OK, we don’t exactly get it either.

Alienating Jewish voters is poor campaign strategy. Cuccinelli has already alienated women with his anti-choice rhetoric, and alienated modern people by advocating reinstatement of anti-sodomy laws. So the Cuccinelli team quickly tried to distance their candidate from the anti-Semitic joke. One campaign strategist even told the Washington Post he did not even know who Whitbeck was.

When in doubt, deny, deny, deny.

7. Idaho Republican proposes license to discriminate against same-sex couples.

Not content to simply deny food stamps to poor people this week, busy House Republicans also continued their fight to deny equal rights to married same-sex couples. A group led by Rep. Raúl Labrador of Idaho proposed a new bill that would provide a nationwide “license to discriminate” against them, although of course Labrador claims the bill is about protecting “religious liberty.” The logic with these attempts is always this: It discriminates against Christians (or other religious people, but really Christians) not to be able to discriminate against gays. The draft of the bill says there would be no consequences for any organization, business or individual who refuses to recognize same-sex marriage. Exact words:

“The Federal Government shall not take an adverse action against a person, on the basis that such person acts in accordance with a religious belief that marriage is or should be recognized as the union of one man and one woman, or that sexual relations are properly reserved to such a marriage.”

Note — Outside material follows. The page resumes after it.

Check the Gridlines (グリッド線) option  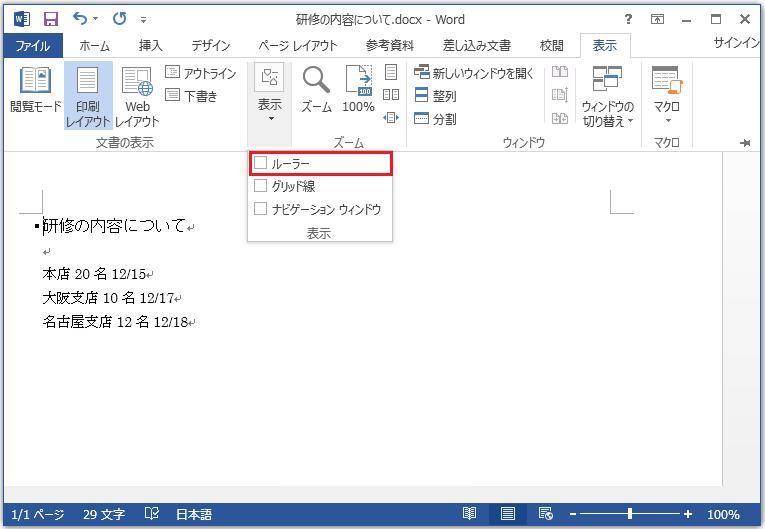click(x=262, y=186)
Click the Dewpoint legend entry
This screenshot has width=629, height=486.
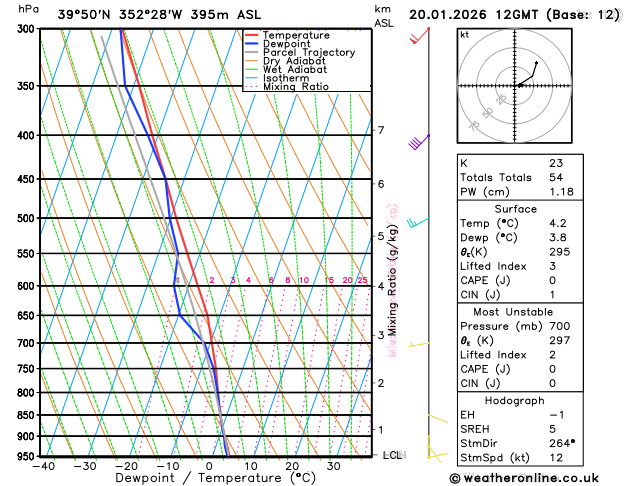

Such prudish legislation could have far-reaching consequences: Businesses could refuse benefits to same-sex partners, hospitals could refuse visitation rights, anyone at all could refuse services to LGBT people — pretty much all of the civil rights that legalizing same-sex marriage were meant to protect would vaporize.

Unsurprisingly, in the up-is-down world of rabid conservative thinking, the Heritage Foundation and National Organization of Marriage heartily endorsed the proposed legislation for “encouraging tolerance.”